Catherine Wihtol de Wenden, docteur en science politique, a été consultante pour divers organismes dont l’OCDE, la Commission européenne, le HCR, le Conseil de l’Europe. Depuis 2002, elle préside le Comité de recherche Migrations de l’Association internationale de sociologie. Elle est également membre du comité de rédaction de Hommes et migrations, Migrations société et Esprit. Juriste et politiste, elle a mené de nombreuses enquêtes de terrain sur les relations entre les migrations et la politique en France. Ses recherches comparatives portent sur les flux, les politiques migratoires et la citoyenneté en Europe et dans le monde.
Commentaire de Christian Dulieu adressé à Catherine Wihtol de Wenden : J’ai lu ce matin article de Sylvie Kauffmann qui accrédite et renforce les analyses que vous proposez depuis de nombreuses années : « Immigration le facteur clé » (Le Monde du jeudi 8 mars 2018). Le « point commun de toutes les insurrections électorales qui secouent les démocraties occidentales depuis trois ans, qui ont ouvert les portes des parlements aux mouvements politiques populistes ou extrémistes, […] ce facteur c’est la résistance à l’immigration massive. […] le moment est venu d’affronter cette question comme ce qu’elle est, une tendance structurante de long terme et non une crise accidentelle. […] Le verdict italien rend encore plus urgente une politique qui organise, réhabilite et maîtrise l’asile et l’immigration à l’échelle européenne. »

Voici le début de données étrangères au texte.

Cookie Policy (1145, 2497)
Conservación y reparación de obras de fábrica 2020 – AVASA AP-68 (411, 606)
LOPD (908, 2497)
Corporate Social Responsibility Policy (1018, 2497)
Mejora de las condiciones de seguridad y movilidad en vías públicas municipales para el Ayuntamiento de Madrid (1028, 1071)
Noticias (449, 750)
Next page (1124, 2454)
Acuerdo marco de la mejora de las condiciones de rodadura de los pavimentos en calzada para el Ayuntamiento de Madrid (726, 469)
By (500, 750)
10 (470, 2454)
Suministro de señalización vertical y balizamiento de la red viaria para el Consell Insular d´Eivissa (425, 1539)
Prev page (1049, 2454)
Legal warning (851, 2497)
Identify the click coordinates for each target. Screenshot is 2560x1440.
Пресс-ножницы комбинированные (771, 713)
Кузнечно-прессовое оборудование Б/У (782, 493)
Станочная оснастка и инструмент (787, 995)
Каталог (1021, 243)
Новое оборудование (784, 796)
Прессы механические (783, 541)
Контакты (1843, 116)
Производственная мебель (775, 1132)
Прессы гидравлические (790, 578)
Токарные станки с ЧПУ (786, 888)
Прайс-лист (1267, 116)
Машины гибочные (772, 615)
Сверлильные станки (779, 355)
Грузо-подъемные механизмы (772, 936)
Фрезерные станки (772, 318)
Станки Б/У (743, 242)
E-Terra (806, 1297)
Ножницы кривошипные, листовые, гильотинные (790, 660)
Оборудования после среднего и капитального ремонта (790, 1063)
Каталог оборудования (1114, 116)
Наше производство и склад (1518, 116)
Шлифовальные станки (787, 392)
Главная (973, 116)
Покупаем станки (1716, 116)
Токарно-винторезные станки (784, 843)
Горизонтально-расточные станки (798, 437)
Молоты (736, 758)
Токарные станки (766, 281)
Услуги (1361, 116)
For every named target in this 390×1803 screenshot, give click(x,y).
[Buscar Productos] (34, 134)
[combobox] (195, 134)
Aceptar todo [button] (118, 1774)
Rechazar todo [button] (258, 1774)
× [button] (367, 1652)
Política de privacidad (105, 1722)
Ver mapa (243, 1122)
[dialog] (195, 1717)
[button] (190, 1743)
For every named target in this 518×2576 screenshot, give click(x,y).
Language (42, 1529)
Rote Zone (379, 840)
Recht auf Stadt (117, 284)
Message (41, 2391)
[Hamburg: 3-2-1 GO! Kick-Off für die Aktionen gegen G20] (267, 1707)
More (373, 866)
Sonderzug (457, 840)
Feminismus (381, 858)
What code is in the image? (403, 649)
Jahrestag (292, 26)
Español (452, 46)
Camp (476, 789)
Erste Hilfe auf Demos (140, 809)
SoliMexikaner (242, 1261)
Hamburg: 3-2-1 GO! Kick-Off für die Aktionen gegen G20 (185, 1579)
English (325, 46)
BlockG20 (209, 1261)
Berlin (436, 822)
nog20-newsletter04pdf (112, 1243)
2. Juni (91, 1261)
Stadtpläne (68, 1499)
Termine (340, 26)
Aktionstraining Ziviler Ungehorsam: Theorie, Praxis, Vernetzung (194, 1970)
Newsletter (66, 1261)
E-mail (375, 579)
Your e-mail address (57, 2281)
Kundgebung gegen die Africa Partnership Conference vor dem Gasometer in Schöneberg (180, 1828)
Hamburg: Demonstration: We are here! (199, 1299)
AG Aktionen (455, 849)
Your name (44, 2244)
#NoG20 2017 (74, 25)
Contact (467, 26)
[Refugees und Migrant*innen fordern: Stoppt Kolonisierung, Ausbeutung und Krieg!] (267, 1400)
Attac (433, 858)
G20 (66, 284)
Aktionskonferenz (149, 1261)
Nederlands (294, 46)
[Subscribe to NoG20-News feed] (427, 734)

Pour cette journée internationale du 8 mars 2018, où est rappelé les droits des femmes, il est bon de rapprocher cet article d’un autre titre du même journal : « L’éducation des jeunes filles est un défi planétaire pour le XXIe siècle. » Je cite Gaël Giraud, économiste en chef de l’Agence française de développement, et directeur de recherche au CNRS. Il est prêtre jésuite. « En 2018, le simple fait d’être une fille est encore un facteur de déscolarisation. Selon l’Unesco, 15 millions de filles vivant aujourd’hui sur la planète n’auront jamais la chance de fréquenter l’école primaire, contre environ 10 millions de garçon. Les disparités sont particulièrement criantes en Afrique sub-saharienne où, pour 100 garçons non scolarisés au primaire, 123 filles se voient refuser le droit à l’éducation. » Hors une grande partie des jeunes filles qui immigrent en Europe actuellement sont d’origine subsaharienne. Ces inégalités devant l’accès à la scolarisation, pourraient dans les années à venir devenir un facteur important de fuite des populations féminines vers d’autres horizons plus justes.
Car, toujours selon les mêmes sources, « Dans le même temps, fait historique sans précédent, en Occident au sens large (Europe, Japon, Corée du Sud, anglosphère ) le niveau éducatif des femmes est devenu supérieur à celui des hommes. ». Quand les discriminations s’estompent sur un territoire et qu’elles s’enkystent sur un autre territoire voisin, ne pensez-vous pas que cela risque bien de provoquer un appel d’air supplémentaire vis à vis des populations féminines africaines tentées par l’exil ?
On voit la que la la formule de « gestion migratoire » nous paraît une formule impropre. La gestion migratoire est avant tout un problème politique, au plus haut et au plus fort sens du terme.